• [Records to process]

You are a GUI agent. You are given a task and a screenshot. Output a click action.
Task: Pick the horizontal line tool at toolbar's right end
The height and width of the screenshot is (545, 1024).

---

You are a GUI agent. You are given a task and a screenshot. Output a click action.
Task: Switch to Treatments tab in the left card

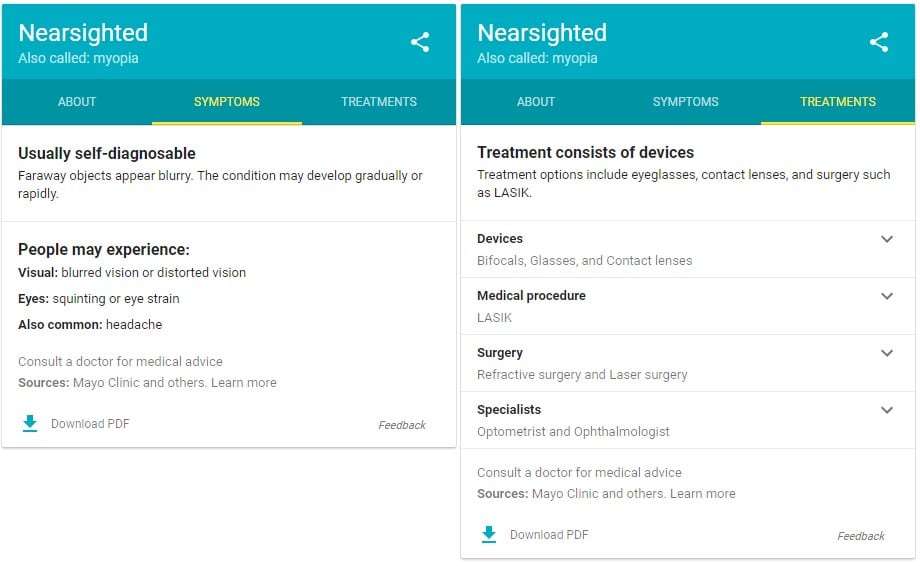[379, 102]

• [Work instructions] When you reach the line in the material above that holds "Task: Pick the", begin reproducing lines exactly, and stop after the line that holds "The height and".

• [Solution to the exercise]
Task: Pick the horizontal line tool at toolbar's right end
The height and width of the screenshot is (545, 1024).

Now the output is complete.